We now have a new challenge ahead. On August 28, my family evacuated the city of New Orleans in order to run from Hurricane Katrina. Fortunately, I didn't have the Superdome experience. But what I have faced has not been a great one.

During the aftermath, people's humanity is what kept our family going. People overhearing conversations at a restaurant while we were eating, and coming over and giving up $20, or somebody else picking up the tab. A waitress who doesn't make much money paying for our meal one day. Someone calling the hotel and using their debit card to pay for a couple days. It's the small acts of kindness from individuals after simply overhearing our conversations.

We had our issues with FEMA, too. I think everybody did. Initially, FEMA issued $2,300 for hurricane victims. That's a hell of a price to place on how much people lost--homes, memories, vehicles, jobs. I don't know how they came up with it.

The people of New Orleans have been forced to set aside their dignity and pride, begging for assistance from federal and local governments. We are literally begging for mercy from our country to receive the simplest necessities.

To me, the situation in New Orleans is humiliating as an American. The world may not know Ryan Matthews, but everyone is aware of the hungry, grief-stricken, stranded people who were caught in the city of New Orleans for a week.

America does have issues--issues that will not be resolved overnight, and that may take generations of persistent activism to change. Politicians were so wrapped up in their own red tape that they neglected to acknowledge the suffering of the citizens of New Orleans. If this happened in America, it can happen anywhere.

Our leaders continue to finger-point instead of throwing caution to the wind and taking care of their business. There's only one finger to point, and that's in the direction of the federal government. What are the priorities of this country? Do they lie with fighting an unnecessary war in Iraq?

We have enough business of our own. I'm insulted to hear our commander-in-chief say publicly that he can fight the "war on terror" while assisting the Gulf Coast residents. We have all this money to spend on the war, but we drag our feet to assist our citizens in crisis.

It's time for the government to pay up. A city is under water, and basically to the point of no return.

The careless nature and lackadaisical attitudes displayed by some volunteers and the politicians were offensive and uninvited. Employers are threatening people with termination because they refuse to return to a city that's still under water in parts.

There were people left in nursing homes because it was determined that they wouldn't live through the rescue mission. So they died in those nursing homes. Rescue teams on boats threw people back into the water because they didn't think they would make the trip. They threw them back like perch--that's what we call them in New Orleans, the really small fish that you just throw back in, like garbage.

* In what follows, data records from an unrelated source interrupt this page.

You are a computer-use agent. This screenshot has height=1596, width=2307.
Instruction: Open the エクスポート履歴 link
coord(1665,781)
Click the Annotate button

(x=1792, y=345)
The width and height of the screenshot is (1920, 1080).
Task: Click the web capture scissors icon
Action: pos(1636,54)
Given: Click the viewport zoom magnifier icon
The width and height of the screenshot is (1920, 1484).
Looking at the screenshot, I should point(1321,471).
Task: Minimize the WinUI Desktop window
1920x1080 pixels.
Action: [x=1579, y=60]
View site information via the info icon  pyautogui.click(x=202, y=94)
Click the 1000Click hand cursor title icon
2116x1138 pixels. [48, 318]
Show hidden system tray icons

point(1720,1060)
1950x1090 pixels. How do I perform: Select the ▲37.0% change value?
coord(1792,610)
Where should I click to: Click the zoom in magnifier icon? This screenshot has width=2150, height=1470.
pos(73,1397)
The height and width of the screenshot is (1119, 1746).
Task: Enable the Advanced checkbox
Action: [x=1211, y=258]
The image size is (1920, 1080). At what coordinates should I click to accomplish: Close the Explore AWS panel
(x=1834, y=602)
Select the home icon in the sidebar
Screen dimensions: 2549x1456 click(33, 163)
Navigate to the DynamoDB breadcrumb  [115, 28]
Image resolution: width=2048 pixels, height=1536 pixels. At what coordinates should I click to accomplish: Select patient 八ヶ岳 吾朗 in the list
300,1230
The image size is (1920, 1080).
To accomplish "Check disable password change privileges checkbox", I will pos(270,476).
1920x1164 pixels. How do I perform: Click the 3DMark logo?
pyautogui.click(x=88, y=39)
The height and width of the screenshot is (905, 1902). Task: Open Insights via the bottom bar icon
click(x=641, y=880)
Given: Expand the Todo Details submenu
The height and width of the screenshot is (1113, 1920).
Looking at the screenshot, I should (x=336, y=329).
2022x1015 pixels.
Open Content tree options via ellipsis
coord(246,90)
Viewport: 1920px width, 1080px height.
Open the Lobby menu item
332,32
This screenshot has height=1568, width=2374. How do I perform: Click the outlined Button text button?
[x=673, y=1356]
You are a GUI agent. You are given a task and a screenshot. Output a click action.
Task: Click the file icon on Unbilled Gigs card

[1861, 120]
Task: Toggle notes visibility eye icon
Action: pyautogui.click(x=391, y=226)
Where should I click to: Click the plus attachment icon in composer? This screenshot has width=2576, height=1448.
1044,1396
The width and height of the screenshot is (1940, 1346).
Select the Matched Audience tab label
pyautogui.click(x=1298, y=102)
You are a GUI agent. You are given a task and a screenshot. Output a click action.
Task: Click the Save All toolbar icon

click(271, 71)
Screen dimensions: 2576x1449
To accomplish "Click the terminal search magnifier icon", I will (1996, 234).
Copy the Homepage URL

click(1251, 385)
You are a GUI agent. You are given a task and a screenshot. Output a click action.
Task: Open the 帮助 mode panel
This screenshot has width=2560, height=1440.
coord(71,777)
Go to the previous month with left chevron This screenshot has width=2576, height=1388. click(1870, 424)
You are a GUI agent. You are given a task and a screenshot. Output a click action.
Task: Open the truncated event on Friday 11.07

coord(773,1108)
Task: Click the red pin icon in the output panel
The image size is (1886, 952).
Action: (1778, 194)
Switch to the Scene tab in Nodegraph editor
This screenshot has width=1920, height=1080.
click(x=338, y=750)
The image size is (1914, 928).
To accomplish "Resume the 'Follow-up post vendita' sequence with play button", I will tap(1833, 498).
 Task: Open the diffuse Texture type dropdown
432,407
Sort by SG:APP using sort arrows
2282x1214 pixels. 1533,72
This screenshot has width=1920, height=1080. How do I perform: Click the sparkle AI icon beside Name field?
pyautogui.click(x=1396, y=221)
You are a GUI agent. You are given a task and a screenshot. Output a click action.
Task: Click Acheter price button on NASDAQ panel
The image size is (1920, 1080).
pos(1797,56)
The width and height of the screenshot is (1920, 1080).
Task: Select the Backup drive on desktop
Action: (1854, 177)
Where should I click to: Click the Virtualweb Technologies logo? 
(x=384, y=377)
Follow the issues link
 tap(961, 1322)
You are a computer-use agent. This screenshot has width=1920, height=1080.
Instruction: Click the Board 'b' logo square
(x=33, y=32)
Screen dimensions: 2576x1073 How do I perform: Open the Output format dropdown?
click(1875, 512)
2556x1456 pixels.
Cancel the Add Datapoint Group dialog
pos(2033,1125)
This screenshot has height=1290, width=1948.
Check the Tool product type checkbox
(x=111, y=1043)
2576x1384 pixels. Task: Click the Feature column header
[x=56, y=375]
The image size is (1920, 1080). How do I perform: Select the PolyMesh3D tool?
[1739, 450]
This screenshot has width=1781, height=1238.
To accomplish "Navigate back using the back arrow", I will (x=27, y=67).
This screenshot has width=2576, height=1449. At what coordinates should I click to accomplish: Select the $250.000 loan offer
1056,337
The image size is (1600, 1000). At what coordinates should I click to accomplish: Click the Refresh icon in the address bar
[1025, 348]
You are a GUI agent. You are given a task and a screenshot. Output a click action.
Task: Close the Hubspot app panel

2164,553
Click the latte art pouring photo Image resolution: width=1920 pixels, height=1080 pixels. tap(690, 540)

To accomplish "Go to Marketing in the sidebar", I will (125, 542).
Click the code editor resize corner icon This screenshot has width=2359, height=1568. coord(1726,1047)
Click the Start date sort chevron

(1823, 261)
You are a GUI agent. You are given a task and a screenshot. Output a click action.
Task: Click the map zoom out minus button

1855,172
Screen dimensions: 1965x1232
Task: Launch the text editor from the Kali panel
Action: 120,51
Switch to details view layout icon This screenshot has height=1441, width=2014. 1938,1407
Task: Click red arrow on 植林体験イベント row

And with all of this going on, Barbara Bush had the nerve to assassinate the character of the city of New Orleans by making the statement that it would be "scary" to have all those New Orleansians living in the state of Texas.

Well, I'm sure living in Texas will be scary for the evacuees, too--knowing that there's a possibility of being charged, prosecuted and eventually executed, like Frances Newton. That should be at the top of the list of their fears.